Guy Parmelin a défendu la position du Conseil fédéral qui ne veut pas déroger à la loi actuelle en faveur d’un des belligérants, l’Ukraine.

DR/Parlement

Ce n’est pas demain la veille que du matériel militaire suisse va se retrouver en Ukraine. Le Conseil national a accepté mercredi la moitié d’une motion que lui proposait sa Commission de politique de sécurité (CPS) et a rejeté l’autre moitié, qui était plus favorable à la réexportation de matériel militaire suisse en Ukraine. Après le refus lundi d’une motion au Conseil des États visant le même but, la messe est dite pour un moment sur le sujet.

Ce qui a été accepté de justesse – par 98 voix à 96 – ne change finalement rien à la situation actuelle. Le Conseil national a entériné cette formulation: «Sur demande d’un gouvernement étranger, le Conseil fédéral peut abroger la déclaration de non-réexportation, si la non-réexportation demandée se rapporte à une situation que le Conseil de sécurité des Nations Unies a déclarée, dans une résolution, contraire à l’interdiction du recours à la force prévue par le droit international et si aucun intérêt prépondérant de politique extérieure de la Suisse ne s’y oppose».

Tout reste bloqué par le veto de la Russie

Comme l’a précisé le conseiller fédéral Guy Parmelin, cette possibilité d’agir du Conseil fédéral est «déjà couverte par la législation actuelle sur le matériel de guerre». Mais, pour cela, il faut une résolution du Conseil de sécurité approuvée à l’unanimité de ses membres.
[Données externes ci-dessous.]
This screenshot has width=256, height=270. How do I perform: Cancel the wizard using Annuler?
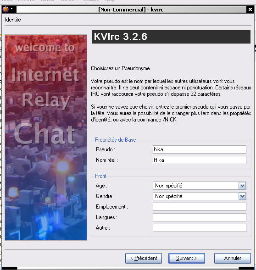pyautogui.click(x=233, y=258)
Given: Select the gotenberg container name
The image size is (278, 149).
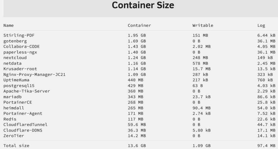Looking at the screenshot, I should 15,41.
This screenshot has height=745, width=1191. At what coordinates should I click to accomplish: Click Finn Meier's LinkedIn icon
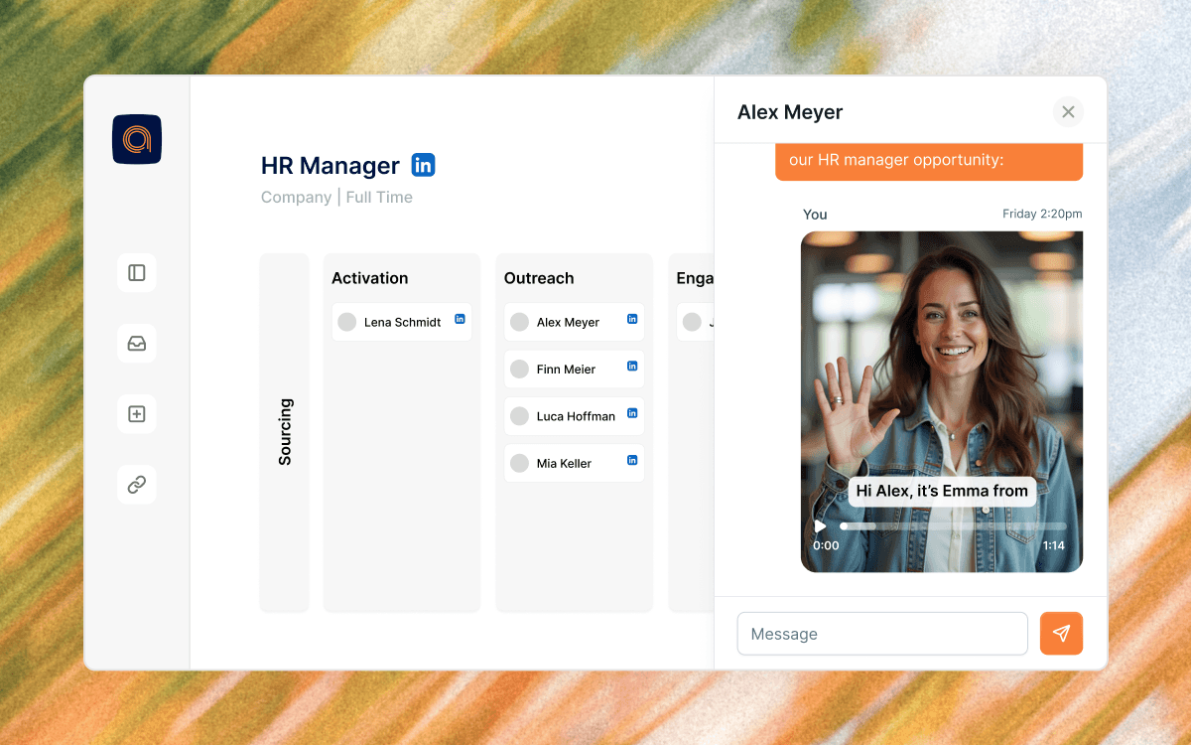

Or, actuellement, le veto de la Russie empêche évidemment toute résolution de ce type du Conseil de sécurité sur la guerre en Ukraine.

C’est justement pour contourner le veto perpétuel de Moscou, que la commission avait proposé une seconde modification de la loi sur le matériel de guerre. Le Conseil fédéral pourrait autoriser la réexportation d’armes: «Si l’Assemblée générale des Nations Unies a constaté avec une majorité de deux tiers, une violation de l’interdiction internationale du recours à la force». Mais pour Guy Parmelin, une telle prise de position n’a pas de valeur et elle contraindrait la Suisse à violer son droit à la neutralité et l’égalité de traitement qu’elle implique: «Si le Conseil fédéral approuvait la réexportation de matériel de guerre vers l’Ukraine, il devrait aussi approuver des demandes de livraisons de matériel de guerre à la Russie».

«Pas à l’aveuglette»

Le Conseil national a donc refusé cette deuxième modification par 117 voix à 78, le groupe PLR ayant changé de camp. Comme l’avait prédit et craint le rapporteur de la commission François Pointet (VL/VD): «Cela revient à vider de sa substance la motion». Mais de quoi réjouir Guy Parmelin qui avait mis en garde: «Avec cette motion, la Suisse donnerait le signal qu’elle est prête à enfreindre le droit à la neutralité». Autrement dit avec une expression plus triviale: «Notre pays ne peut pas avancer à l’aveuglette», a-t-il conclu.

UDC et Vert.e.s dans le même camp

Avant lui, Jean-Luc Addor (UDC/VS) avait également plaidé pour la minorité de la CPS qui réunissait paradoxalement des UDC engagés dans l’armement et des Vert-e-s pacifistes: «Ce qui nous réunit, c’est la neutralité qui ne se paie pas de mots». Et d’ajouter plus loin, «la neutralité est un élément de notre identité qu’on ne peut pas tripatouiller».

De toute façon, cet exercice parlementaire avait des airs d’alibi par rapport aux pressions internationales et à l’urgence de la guerre qui sévit chaque jour à l’est de l’Ukraine. Une motion représente un processus législatif long au Parlement. Elle doit être acceptée par les deux conseils, puis faire l’objet d’un projet de loi du Conseil fédéral, et enfin elle peut être attaquée par référendum. Ce qui prend au minimum deux ans.